Os fatores que levaram a queda dos índices nacionais são diversos, mesmo assim os riscos e consequências são os mesmos de quando a vacina foi inventada
Antes das vacinas serem inventadas no século XVIII, eram comuns as epidemias que levavam à morte de grande parte da população, de regiões e até países inteiros. Com o pouco desenvolvimento científico da época, os tratamentos das doenças se baseavam nas sabedoria popular e mesmo na religião. Em todo espaço deixado pela ciência, “evidentemente a fé entra para poder fazer a sua parte, preencher esse vazio de sentido” – explica Genivaldo Pereira dos Santos, formado em História pela Faculdades Integradas de Fátima do Sul. Segundo o professor, as epidemias “chegavam a ser tidas como pragas e castigos divinos, como destino, explicações que estavam fora do alcance científico da época”.

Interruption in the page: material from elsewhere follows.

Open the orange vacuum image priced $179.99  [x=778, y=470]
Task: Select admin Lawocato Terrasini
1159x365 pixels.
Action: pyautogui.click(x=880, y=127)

Segundo dados do Instituto de Métricas e Avaliação de Saúde (IHME) da Universidade de Washington, em 2016, o Brasil estava entre os países com maiores índices de vacinação, com 99,7% da população-alvo imunizada. Porém, em 2017, os números começaram a despencar. De acordo com dados do PNI (Programa Nacional de Imunizações), do Ministério da Saúde, hoje os índices de alcance das principais vacinas (poliomelite, sarampo, caxumba, rubéola, difteria, varicela, rotavírus e meningite) estão entre 70,7% e 83,9%, muito longe do índice ideal, que prevê a vacinação de 95% do público. Quando o número ideal é alcançado, a população encontra-se imunizada e a doença é considerada erradicada, já que com a maior parte da população protegida, o risco de contágio é quase nulo.
Bauru
Na cidade de Bauru, os dados são ainda mais alarmantes. Os últimos dados (23/08) publicados pela Secretaria Municipal de Saúde indicam que apenas 65,07% das crianças na faixa etária entre 1 e 5 anos foram imunizadas na campanha de vacinação que está ocorrendo contra Sarampo e Pólio. Esse é um número muito baixo quando se leva em consideração o fato de que a campanha de vacinação está em sua reta final. A ação foi realizada até o dia 31 de agosto em todas as Unidades Básicas de Saúde (UBS), e o atendimento acontece nos horários de funcionamento de cada uma das unidades. Para receber a dose da vacina, é obrigatória a apresentação da caderneta de vacinação.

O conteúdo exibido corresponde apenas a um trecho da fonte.